Es gab eine Zeit, in der wurde der eCommerce verlacht, weil seine Umsatzzahlen zwar prozentual massiv stiegen, aber real nicht die Bedeutung erreichten, die ihnen selbsternannte Auguren vorhergesagt hatten. Nicht die Analysten kamen ins Gerede, sondern der Handel über das Internet, dem mehr zugetraut worden war, als er tatsächlich zu leisten vermochte. Das war das Ende der Dot.Com-Blase.
Heute zeigt sich, dass dem mCommerce das gleiche Schicksal drohen könnte, denn die Vorhersagen für den mobilen Commerce sind wieder einmal überbordend. Allerdings gibt es diesmal einen entscheidenden Unterschied. Das Handelsgeschäft, das über mobile Endgeräte im Internet initiiert wird, ist offensichtlich tatsächlich sehr viel kraftstrotzender, als es vor einem Jahrzehnt der schwächliche eCommerce war. Nur – das hatte damals keiner der Analysten vorhergesagt.
Ein Grund für die seinerzeitige Ent-Haltung gegenüber dem Internet-Handel dürfte in der Haltung liegen, die der Internet-Käufer einzunehmen hatte. Vor zehn Jahren nämlich saß er am PC, also am Schreibtisch oder in einer Wohnnische und klickte sich durch die Shop-Angebote. Heute hingegen sitzt (oder liegt?) er entspannt auf der Couch mit dem Smartphone oder Tablet in der Hand und lässt sich von seiner Lieblings-App Kaufvorschläge anhand seiner Vorlieben, seinem Kaufverhalten und den Wunschlisten seiner Freunde vorlegen. Das ist nicht nur einfacher, sondern auch entspannter.
Tatsächlich beschäftigen sich Psychologen, die schon seit Jahrzehnten jeden Winkel der Ladenfläche verkaufsfördernd ausleuchten und beschallen lassen, nun mit der Kaufhaltung ihrer Couch-Kunden. Die, so ließ Google jetzt in einer Befragung ermitteln, treffen nämlich Kaufentscheidungen deutlich spontaner – also aus dem Touch-Impuls – heraus, wenn sie die Ware in einer komfortablen App quasi „auf dem Tablett“ präsentiert erhalten. Und in der Tat: Drei Viertel der Tablet-Benutzer verwenden ihren Flachmann zum Einkaufen. Und Branchen-Insider schätzen sogar, dass praktisch die Hälfte aller mobilen Bestellungen von einem iPad abgesendet wurden.

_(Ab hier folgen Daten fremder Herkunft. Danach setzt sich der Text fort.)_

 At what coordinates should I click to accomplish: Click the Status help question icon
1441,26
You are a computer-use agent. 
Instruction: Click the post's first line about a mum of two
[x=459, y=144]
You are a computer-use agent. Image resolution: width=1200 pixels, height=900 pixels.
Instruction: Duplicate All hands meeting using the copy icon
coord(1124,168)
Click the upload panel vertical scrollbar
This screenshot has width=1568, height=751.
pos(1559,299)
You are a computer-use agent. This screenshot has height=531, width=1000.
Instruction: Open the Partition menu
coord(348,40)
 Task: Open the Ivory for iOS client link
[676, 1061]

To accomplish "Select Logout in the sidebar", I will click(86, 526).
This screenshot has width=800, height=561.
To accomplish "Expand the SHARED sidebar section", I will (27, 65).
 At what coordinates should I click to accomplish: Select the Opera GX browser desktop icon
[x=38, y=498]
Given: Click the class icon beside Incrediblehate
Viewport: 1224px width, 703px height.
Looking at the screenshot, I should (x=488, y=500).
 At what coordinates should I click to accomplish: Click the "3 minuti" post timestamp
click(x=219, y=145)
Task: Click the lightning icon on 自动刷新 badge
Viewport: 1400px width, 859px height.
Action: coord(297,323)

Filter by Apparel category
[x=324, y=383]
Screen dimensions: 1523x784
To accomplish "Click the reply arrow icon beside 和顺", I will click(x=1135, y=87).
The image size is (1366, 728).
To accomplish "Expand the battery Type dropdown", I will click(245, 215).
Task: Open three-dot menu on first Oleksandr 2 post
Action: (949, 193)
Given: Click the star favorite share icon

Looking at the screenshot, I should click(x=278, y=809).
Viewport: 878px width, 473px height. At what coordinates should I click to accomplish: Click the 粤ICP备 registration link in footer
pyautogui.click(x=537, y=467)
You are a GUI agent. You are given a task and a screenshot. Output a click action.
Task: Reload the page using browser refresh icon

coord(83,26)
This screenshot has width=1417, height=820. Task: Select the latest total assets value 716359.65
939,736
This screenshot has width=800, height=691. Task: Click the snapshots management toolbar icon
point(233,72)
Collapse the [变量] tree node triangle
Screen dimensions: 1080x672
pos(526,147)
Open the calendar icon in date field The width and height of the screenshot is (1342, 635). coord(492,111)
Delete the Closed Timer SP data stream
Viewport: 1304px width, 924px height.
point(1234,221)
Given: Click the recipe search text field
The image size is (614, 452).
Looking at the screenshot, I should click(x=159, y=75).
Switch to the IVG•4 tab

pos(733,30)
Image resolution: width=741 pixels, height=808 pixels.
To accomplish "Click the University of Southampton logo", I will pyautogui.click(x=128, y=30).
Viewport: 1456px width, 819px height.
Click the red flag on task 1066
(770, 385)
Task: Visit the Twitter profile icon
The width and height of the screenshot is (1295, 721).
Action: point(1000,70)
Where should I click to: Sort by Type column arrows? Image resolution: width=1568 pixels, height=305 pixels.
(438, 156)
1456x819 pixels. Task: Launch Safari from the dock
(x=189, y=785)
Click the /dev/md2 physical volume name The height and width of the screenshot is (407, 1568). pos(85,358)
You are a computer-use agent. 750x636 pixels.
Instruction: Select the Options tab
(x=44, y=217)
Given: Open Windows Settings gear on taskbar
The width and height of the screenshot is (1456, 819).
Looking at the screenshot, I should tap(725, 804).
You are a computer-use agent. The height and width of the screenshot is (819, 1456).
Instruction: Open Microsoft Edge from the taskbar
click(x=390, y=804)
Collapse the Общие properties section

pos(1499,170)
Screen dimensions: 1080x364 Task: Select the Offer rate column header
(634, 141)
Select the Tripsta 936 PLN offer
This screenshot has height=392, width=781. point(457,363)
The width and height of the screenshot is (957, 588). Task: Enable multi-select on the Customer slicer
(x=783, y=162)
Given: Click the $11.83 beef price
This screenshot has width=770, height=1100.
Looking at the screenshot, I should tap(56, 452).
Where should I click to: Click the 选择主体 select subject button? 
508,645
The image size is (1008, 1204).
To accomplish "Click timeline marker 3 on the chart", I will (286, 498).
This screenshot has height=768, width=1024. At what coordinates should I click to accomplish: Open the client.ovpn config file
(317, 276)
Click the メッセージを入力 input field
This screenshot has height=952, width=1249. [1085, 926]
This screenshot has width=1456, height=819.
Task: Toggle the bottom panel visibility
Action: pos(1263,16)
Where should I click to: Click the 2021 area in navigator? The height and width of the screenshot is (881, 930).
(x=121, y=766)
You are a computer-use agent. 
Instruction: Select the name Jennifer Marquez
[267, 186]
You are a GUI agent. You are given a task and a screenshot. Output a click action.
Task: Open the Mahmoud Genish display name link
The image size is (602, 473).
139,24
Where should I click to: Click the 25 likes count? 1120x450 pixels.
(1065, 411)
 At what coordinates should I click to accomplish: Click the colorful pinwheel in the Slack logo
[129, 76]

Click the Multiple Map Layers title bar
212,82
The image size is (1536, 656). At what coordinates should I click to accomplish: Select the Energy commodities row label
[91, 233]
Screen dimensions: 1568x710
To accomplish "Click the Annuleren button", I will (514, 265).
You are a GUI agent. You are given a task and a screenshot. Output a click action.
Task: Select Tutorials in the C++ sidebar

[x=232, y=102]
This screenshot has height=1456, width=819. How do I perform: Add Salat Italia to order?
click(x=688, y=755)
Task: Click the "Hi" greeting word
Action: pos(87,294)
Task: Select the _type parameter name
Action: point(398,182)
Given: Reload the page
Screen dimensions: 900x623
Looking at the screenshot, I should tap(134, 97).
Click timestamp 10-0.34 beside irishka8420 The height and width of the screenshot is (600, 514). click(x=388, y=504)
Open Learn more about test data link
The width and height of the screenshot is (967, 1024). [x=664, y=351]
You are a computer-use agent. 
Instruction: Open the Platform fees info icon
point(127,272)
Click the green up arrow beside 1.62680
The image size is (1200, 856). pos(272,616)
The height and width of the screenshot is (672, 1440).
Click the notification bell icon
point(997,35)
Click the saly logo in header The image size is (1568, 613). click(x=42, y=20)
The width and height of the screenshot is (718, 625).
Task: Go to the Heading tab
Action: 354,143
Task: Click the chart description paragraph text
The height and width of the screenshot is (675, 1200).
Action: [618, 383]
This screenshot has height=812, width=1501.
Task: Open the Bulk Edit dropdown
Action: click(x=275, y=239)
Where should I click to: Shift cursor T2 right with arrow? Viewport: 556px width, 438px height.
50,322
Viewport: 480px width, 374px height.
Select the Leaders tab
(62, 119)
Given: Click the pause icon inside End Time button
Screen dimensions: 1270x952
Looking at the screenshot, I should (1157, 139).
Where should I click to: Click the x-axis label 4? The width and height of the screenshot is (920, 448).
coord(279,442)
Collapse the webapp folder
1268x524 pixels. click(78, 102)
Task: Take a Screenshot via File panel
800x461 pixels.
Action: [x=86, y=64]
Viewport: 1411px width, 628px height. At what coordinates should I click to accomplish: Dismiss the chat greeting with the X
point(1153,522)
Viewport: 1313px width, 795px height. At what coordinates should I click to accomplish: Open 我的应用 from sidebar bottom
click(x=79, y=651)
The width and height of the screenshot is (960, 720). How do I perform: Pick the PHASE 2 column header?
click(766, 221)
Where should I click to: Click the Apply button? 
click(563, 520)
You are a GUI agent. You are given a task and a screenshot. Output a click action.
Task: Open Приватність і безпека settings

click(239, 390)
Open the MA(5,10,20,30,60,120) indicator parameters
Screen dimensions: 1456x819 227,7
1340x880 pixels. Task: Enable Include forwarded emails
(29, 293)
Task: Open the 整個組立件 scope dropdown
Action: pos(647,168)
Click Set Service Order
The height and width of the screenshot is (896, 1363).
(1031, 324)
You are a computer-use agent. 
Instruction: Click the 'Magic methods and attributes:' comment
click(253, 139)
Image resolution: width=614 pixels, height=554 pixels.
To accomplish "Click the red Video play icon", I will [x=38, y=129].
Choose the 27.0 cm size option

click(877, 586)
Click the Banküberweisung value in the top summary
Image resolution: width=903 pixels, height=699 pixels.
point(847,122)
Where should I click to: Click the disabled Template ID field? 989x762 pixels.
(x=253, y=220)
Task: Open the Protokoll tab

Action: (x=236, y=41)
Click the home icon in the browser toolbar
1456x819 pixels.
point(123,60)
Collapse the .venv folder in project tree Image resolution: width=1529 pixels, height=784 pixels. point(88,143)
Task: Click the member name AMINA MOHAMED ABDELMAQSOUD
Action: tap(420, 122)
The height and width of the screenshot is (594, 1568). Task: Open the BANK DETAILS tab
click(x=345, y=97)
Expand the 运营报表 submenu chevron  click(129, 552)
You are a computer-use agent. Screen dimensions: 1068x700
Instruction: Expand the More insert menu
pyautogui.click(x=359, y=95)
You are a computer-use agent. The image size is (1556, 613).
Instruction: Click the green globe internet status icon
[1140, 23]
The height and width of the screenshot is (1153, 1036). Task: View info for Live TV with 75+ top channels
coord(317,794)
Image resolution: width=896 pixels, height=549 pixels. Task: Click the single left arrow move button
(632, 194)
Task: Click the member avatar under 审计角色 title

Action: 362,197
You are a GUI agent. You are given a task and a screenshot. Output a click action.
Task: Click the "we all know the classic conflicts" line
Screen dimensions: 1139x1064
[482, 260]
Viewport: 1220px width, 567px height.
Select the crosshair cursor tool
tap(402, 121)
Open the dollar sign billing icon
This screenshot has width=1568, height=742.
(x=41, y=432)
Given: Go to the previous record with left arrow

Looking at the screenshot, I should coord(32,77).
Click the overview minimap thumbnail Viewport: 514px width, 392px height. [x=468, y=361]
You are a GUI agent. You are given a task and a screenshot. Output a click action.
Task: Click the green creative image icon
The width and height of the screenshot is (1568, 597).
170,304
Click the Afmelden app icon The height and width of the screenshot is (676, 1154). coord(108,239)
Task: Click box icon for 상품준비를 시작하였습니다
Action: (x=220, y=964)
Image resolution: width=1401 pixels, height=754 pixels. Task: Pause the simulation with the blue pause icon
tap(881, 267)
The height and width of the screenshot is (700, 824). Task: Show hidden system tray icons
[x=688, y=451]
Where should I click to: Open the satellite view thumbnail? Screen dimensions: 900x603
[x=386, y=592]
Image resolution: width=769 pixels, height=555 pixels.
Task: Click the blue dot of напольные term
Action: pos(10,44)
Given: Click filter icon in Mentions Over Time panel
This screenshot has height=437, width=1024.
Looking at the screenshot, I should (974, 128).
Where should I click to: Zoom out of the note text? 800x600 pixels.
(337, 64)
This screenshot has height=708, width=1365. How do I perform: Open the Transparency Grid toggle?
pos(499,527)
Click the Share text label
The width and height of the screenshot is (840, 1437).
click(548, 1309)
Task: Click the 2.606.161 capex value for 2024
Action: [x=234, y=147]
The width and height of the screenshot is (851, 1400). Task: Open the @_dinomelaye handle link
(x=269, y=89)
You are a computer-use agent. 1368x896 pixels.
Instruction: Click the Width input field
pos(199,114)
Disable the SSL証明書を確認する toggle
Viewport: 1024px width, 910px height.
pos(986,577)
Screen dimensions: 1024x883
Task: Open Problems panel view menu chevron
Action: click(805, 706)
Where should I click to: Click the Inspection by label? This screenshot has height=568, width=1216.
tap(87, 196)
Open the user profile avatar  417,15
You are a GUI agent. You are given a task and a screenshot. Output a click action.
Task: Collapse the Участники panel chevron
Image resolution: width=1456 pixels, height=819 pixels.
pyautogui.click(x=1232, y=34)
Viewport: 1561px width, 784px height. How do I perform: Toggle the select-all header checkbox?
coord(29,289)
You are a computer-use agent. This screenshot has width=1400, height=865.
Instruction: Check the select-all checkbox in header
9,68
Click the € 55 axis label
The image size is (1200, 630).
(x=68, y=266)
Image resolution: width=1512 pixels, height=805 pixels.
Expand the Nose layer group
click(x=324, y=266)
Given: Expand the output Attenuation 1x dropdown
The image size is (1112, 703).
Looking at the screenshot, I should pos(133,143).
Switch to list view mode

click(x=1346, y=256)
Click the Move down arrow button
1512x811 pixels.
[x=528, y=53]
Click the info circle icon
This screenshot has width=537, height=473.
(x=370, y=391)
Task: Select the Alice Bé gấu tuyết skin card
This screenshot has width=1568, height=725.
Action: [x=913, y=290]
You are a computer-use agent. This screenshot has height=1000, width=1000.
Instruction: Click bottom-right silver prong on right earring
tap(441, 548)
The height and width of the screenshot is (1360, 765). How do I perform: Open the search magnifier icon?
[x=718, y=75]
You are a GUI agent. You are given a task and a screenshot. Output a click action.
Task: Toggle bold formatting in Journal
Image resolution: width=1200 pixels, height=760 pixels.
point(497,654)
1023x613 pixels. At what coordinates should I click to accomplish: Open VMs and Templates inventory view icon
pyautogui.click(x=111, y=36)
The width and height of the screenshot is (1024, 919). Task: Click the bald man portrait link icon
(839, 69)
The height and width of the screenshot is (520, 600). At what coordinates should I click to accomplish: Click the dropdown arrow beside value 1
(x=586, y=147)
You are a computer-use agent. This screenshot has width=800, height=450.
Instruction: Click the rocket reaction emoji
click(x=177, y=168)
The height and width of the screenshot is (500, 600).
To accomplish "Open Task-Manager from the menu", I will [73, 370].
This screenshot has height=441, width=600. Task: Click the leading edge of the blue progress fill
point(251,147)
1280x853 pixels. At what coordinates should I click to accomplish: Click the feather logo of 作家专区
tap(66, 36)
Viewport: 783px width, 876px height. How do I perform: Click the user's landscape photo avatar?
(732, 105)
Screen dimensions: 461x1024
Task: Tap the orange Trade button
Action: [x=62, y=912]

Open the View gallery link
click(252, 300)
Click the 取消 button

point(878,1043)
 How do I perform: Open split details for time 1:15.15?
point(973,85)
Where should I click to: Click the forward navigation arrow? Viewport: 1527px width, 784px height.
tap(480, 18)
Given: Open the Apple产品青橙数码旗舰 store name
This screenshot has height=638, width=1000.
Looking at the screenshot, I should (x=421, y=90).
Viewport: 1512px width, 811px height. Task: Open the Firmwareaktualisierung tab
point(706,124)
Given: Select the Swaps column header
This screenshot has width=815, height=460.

Und so wird der mobile Commerce – oder Couch-Commerce, was allerdings eher immobil wäre – zur sich selbst verstärkenden Welle. Denn Smartphones und Tablets gehören zu den zwei großen Rennern im diesjährigen Weihnachtsgeschenk. Wenn dann diese Präsente ausgepackt und eingeschaltet werden, werden ja auch sie zum Einkaufen von der Couch aus verwendet.
Einen ersten Hinweis auf diesen sich selbst verstärkenden Effekt könnten die angehobenen Prognosen geben. Der Bundesverband des Deutschen Versandhandels hat seine Umsatzerwartung von 5,5 Milliarden Euro auf 5,6 Milliarden Euro erhöht – und das wäre immerhin ein Anstieg um 27 Prozent gegenüber dem Vorjahr. Und das, obwohl die Eurokrise und die Sorge vor einem Wirtschaftsabschwung die Kauflust nicht gerade beförderten. Doch immerhin: für November und Dezember rechnet der Hauptverband des Deutschen Einzelhandels mit einem Umsatz von 80,4 Milliarden Euro – das wäre immerhin ein Plus von 1,5 Prozent gegenüber dem Vorjahr.
Wie hoch der Anteil des Couch-Commerce dann tatsächlich sein wird, dürften erst die Post-Christmas-Shopping-Tage zeigen, wenn die neuen Smartphones und Tablets ausprobiert werden und das Umtauschgeschäft beginnt – für alle anderen Geschenke natürlich nur. Auch hier stehtübrigens der eCommerce hilfreich zur Seite: Vier Millionen Deutsche planen nach einer Umfrage des BITKOM; nach Weihnachten Geschenke auf Tauschbörsen weiterzuvertickern.